Naukowcy uważają, że taka dieta miała na celu nabycie znacznych ilości tłuszczu podskórnego. Był on niezwykle pomocny na arenie, gdyż chronił najważniejsze części ciała typu więzadła, nerwy, naczynia krwionośne przed cięciem. Gwarantowało to lepsze widowisko dla mas, gdyż gladiatorzy byli ranni, widać było cięte i zakrwawione ciała, a mimo wszystko wciąż toczyli bój na arenie.
Co interesujące, Cyceron w swojej trzeciej Filipice wymierzonej w Marka Antoniusza, porównuje jego sylwetkę do gladiatora, sugerując masywną sylwetkę oraz umniejszając jego status.

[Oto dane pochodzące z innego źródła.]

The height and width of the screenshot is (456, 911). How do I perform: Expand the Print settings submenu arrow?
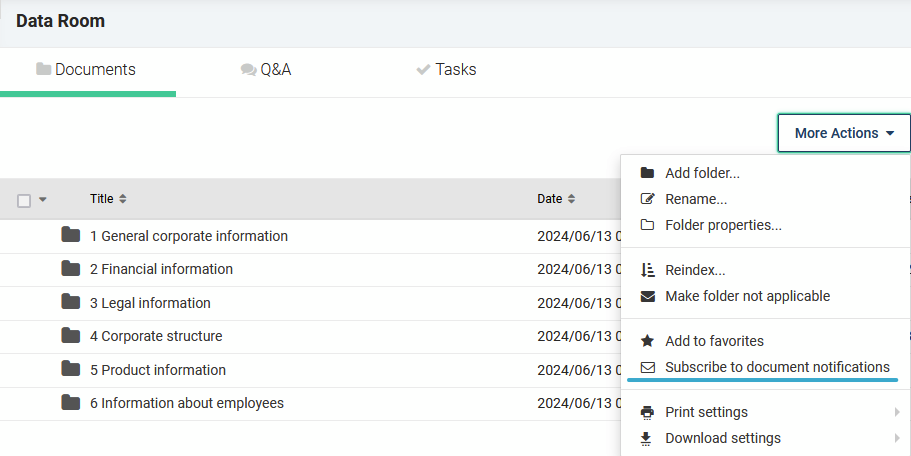[x=898, y=412]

Wracając do Galena – wiemy, że jako medicus był w stanie uratować dwóch gladiatorów, kiedy za poprzednika umarło ich aż 60. Praca przy szkole gladiatorów była dla Galena olbrzymim wyzwaniem, ale i ważną lekcją, która wyniosła go na szczyty. Nabyta olbrzymia wiedza o anatomii pozwoliła mu zostać osobistym lekarzem cesarza Marka Aureliusza.
Specjalny napój
Dieta oparta na produktach zbożowych (tzw. sagina lub gladiatoriam saginam) powodowała jednak spore niedobory wapnia. Aby zachować silne kości pito specjalny wywar ze zwęglonego drewna (lub roślin) oraz popiołu kostnego, który był bardzo bogaty w wapń. W ten sposób kości mogły się szybciej regenerować i były znacznie trwalsze. W porównaniu do kości innych mieszkańców Efezu, gladiatorzy posiadali naprawdę silne kości. Była to więc wczesna forma suplementacji.
Wspólna uczta
Wieczorem przed walką gladiatorzy wspólnie ucztowali (cena libera), w ramach swojej familii, co miało z jednej strony być formą relaksu, jak i ewentualnym pożegnaniem ze światem w przypadku porażki. Wówczas jadłospis był prawdopodobnie bardziej wyszukany i uzupełniany o mięsiwo (dziczyznę, wieprzowinę, ryby). Co ciekawe, Plutarch wspomina, że jedzenie było dobre, jednak gladiatorzy nie byli nim zbytnio zainteresowani. Być może wynikało to ze stresu przed walką.